WHAT IS BEING ASKED: Review the listing and copy each line that holds the word "will".
══ LISTED ENTRIES
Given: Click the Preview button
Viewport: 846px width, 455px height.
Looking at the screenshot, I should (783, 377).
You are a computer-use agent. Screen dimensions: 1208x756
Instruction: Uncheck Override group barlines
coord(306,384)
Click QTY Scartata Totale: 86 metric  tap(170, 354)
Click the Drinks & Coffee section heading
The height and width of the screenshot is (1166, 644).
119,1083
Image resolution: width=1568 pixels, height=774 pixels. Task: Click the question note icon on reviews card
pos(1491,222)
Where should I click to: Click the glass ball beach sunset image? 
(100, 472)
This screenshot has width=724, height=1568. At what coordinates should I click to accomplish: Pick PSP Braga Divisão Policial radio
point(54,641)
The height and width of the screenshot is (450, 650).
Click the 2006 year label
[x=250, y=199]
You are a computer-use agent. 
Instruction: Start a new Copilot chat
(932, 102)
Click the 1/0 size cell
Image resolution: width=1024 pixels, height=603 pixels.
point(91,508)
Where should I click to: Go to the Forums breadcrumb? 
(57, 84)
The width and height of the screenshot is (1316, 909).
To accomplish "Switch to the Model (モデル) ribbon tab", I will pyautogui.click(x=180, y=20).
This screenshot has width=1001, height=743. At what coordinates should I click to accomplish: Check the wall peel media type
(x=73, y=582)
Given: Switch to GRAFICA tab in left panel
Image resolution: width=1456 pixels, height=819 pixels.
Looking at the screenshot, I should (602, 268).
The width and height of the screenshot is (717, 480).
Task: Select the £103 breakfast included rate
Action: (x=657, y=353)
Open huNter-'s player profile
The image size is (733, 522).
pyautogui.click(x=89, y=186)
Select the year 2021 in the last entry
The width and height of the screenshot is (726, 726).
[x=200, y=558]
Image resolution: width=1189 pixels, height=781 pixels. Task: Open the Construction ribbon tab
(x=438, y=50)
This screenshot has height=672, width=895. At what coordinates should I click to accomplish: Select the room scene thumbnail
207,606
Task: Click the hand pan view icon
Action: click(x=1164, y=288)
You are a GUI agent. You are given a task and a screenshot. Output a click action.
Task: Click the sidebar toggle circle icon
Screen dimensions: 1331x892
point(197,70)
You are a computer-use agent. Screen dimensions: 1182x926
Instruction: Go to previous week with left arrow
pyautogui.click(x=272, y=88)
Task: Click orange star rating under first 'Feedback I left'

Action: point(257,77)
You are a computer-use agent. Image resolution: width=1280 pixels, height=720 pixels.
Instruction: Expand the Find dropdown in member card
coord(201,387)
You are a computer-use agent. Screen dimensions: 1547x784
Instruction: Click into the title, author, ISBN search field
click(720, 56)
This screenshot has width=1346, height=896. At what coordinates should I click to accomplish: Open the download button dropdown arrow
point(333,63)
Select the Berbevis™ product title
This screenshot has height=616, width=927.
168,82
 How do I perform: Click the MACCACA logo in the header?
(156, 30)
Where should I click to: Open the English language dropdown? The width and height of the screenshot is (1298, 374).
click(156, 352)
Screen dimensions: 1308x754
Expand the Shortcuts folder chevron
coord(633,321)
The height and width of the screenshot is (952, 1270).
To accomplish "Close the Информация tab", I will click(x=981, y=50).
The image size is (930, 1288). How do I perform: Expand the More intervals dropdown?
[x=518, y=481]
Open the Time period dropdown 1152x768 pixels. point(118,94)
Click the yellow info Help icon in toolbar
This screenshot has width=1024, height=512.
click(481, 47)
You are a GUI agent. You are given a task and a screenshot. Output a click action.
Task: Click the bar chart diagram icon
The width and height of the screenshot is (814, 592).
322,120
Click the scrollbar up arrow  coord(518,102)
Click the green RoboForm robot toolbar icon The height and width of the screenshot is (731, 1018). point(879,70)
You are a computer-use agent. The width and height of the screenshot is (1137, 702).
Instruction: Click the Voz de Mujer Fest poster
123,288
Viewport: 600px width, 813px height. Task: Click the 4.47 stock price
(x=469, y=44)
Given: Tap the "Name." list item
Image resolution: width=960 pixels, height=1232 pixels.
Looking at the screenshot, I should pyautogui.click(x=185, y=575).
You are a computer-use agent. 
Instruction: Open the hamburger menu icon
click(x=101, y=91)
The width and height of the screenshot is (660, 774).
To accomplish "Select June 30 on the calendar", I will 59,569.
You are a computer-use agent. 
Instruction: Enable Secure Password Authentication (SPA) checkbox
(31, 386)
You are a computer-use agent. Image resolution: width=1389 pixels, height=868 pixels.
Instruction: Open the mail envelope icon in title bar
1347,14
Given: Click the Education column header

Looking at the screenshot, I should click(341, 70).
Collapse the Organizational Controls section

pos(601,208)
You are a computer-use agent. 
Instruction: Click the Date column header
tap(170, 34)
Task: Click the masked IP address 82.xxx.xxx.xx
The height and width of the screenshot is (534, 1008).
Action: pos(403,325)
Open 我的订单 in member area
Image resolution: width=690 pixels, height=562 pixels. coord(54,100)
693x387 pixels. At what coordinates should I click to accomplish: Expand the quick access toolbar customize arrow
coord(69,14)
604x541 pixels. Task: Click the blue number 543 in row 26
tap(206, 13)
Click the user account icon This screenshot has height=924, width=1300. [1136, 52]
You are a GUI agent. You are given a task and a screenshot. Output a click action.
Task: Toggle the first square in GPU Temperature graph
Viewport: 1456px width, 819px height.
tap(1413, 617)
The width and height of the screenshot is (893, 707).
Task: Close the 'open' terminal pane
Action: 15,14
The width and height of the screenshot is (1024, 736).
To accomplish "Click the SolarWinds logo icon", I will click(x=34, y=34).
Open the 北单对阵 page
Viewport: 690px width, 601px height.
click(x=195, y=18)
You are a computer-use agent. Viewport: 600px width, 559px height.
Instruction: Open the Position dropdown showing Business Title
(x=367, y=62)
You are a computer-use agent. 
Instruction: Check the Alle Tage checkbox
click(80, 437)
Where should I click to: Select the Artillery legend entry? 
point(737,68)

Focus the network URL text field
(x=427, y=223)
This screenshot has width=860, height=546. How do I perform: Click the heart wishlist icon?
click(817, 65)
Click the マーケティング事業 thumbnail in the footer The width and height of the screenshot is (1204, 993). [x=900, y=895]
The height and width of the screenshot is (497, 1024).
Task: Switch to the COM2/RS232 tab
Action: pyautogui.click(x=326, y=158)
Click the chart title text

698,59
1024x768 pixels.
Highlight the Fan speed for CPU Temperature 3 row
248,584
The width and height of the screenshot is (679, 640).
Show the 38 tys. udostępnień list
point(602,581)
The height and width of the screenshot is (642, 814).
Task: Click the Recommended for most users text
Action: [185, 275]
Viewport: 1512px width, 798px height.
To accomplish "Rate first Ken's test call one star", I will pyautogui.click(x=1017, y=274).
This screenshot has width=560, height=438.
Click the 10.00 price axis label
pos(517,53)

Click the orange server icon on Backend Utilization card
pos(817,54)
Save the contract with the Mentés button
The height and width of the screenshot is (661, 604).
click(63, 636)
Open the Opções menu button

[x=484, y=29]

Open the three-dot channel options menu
════
SOLUTION TO THE EXERCISE:
To accomplish "Switch to the Model (モデル) ribbon tab", I will pyautogui.click(x=180, y=20).
To accomplish "Close the Информация tab", I will click(x=981, y=50).
To accomplish "Select June 30 on the calendar", I will 59,569.
To accomplish "Click the SolarWinds logo icon", I will click(x=34, y=34).
To accomplish "Rate first Ken's test call one star", I will pyautogui.click(x=1017, y=274).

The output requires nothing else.